Why the sudden spike? One reason is the company's profits are still quite healthy, jumping 22 percent even as its enrollment has fallen. But it wasn't just DeVry that saw spikes in stock prices: Apollo, which owns the University of Phoenix; The Washington Post Co., which owns Kaplan University and other test-prep services; Corinthian Colleges Inc.; Career Education Corp.; and Lincoln Educational Services all saw gains ranging from 3.8 percent to 9.6 percent.
One reason stockholders might be optimistic is that certain regulations proposed by the Department of Education, referred to as "gainful employment" regulations that were once perceived to be bad for the industry, might be weaker than initially thought.
"Gainful employment" is a term that was first used in a 1990s version of the Higher Education Act in relation to career colleges or proprietary schools, also known as for-profit schools like those mentioned above. But the term was never officially defined. The result has been a barrage of horror stories, including students finding out after completing a program that the school wasn't properly accredited for them to take a licensing exam or students discovering that their credits didn't transfer to other schools -- even some schools recruiting students from homeless shelters to bump up enrollment numbers.
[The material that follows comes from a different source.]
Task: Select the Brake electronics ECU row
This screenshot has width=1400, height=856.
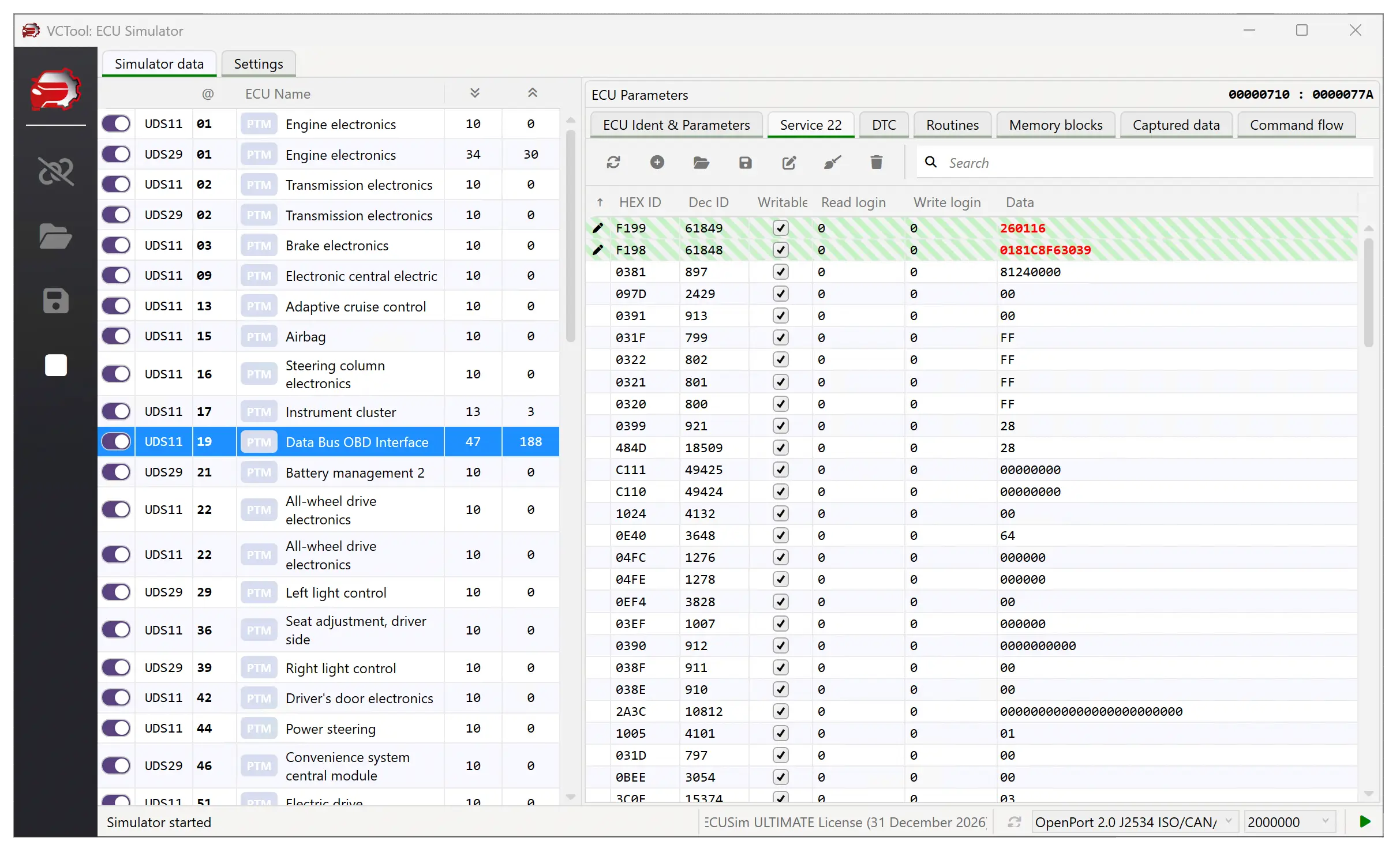Action: [x=337, y=246]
Now, the Department of Education has proposed regulations to curb bad industry practices. They want to put limits on individual programs (not entire schools, as for-profit education industry advocates would lead you to believe) that leave its students in too much debt compared with their earnings or allow too many students to default on their student loans -- both indications that a student may not be "gainfully employed." In other words, if a given program has an extremely high percentage of its graduates defaulting on its loans, the Department proposed cutting off funds on the grounds the program might not be properly preparing students for employment in the field. Or, if a given program demands students take on debt far out of proportion to their earnings once they graduate (many programs qualify students for entry-level careers in their field with little avenue for advancement, but the programs cost many tens of thousands of dollars), the regulations would also cut off the program's access to federal money.
But while final versions of those regulations are supposed to be released "early this year," they have yet to be released. Since the initial proposal, the for-profit education industry challenged these regulations, first with direct lobbying and rallies on Capitol Hill with students from for-profit schools, then with expensive ad campaigns featuring prominent members of the civil-rights community and other groups representing people of color, and finally, last week, with an outright lawsuit against the Department of Education on earlier regulations that curbed bad industry recruitment practices, which were exposed by a GAO report.
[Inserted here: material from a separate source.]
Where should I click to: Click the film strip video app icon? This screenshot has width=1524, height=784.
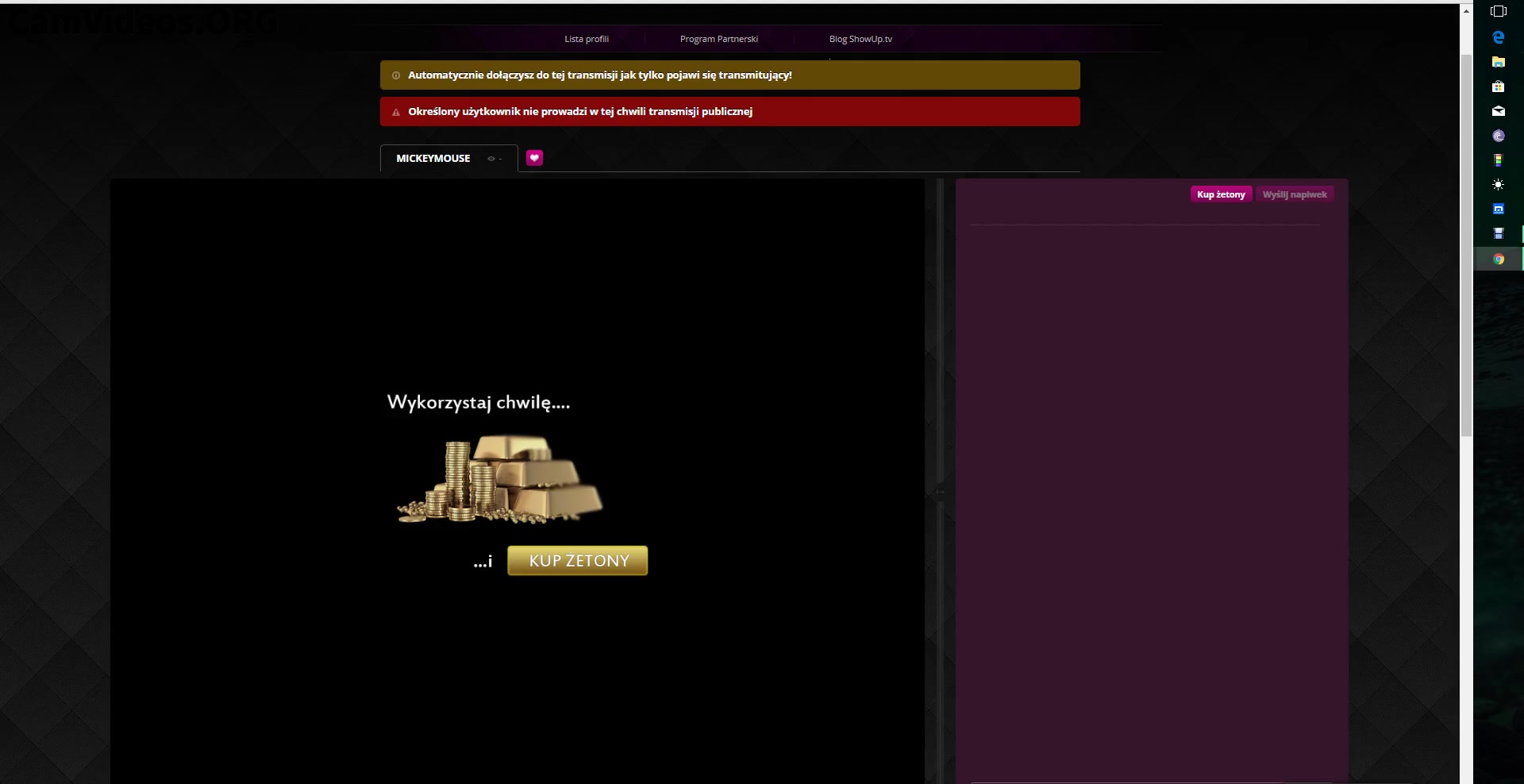tap(1498, 234)
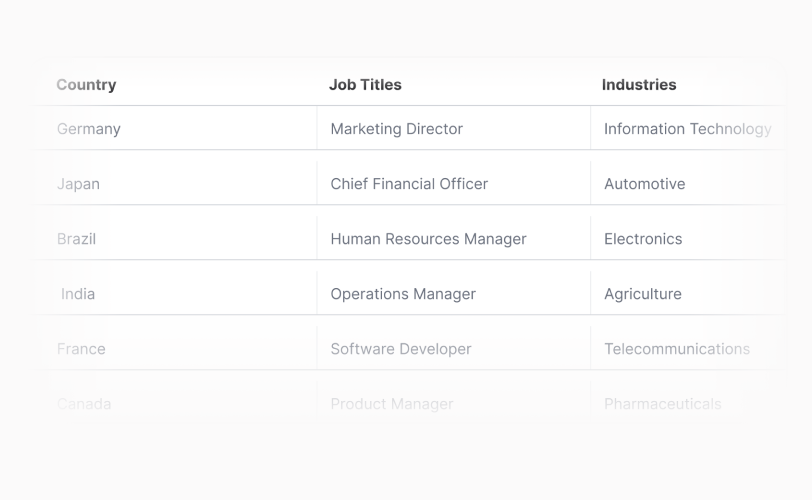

However, an Ed Department official was quoted in Inside Higher Ed saying that the regulations might be more favorable to for-profit education executives: "'The regulations as they come out will be significantly different, better," and "people will appreciate their suggestions having been listened to,' [Assistant Secretary for Postsecondary Education Edwardo M.] Ochoa said." (Disclosure: The advocacy arm of Campus Progress, which pays my salary, has been doing advocacy work to support these regulations, though my capacity of this is limited to writing on this issue as a reporter.)
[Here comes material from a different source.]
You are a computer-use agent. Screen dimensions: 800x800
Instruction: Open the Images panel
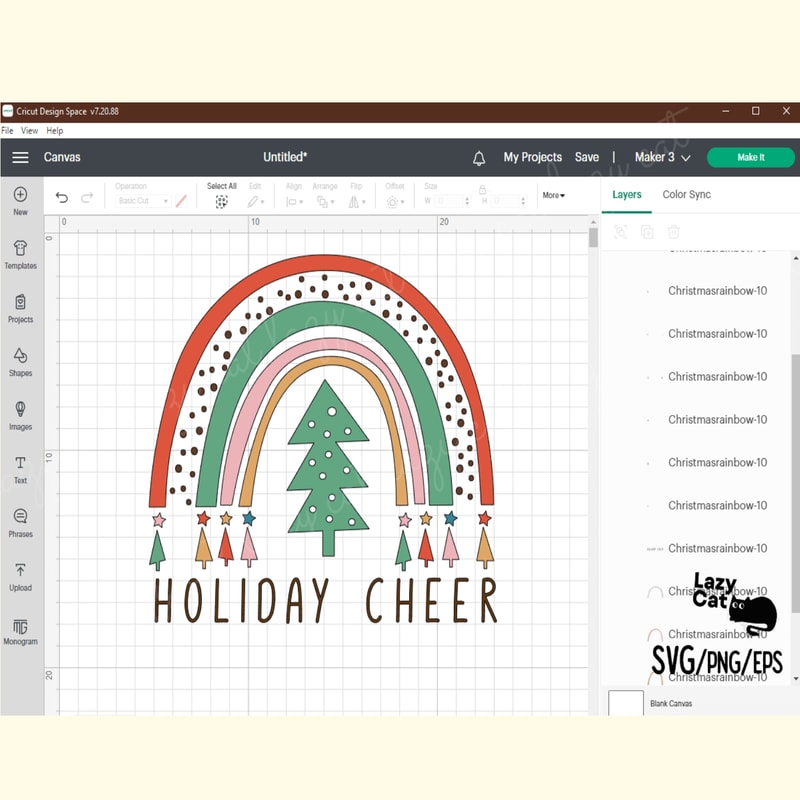click(21, 416)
But if the uptick in stock prices is any indication, the for-profit education industry's stockholders seem encouraged by this news. It seems yet another case in which heavy-handed lobbying by those who have a lot to lose from restrictions on subsidies may end up resulting in favorable regulations. For the for-profit education industry, it's looking like the time. money, and energy put into their opposition of the regulations is well spent.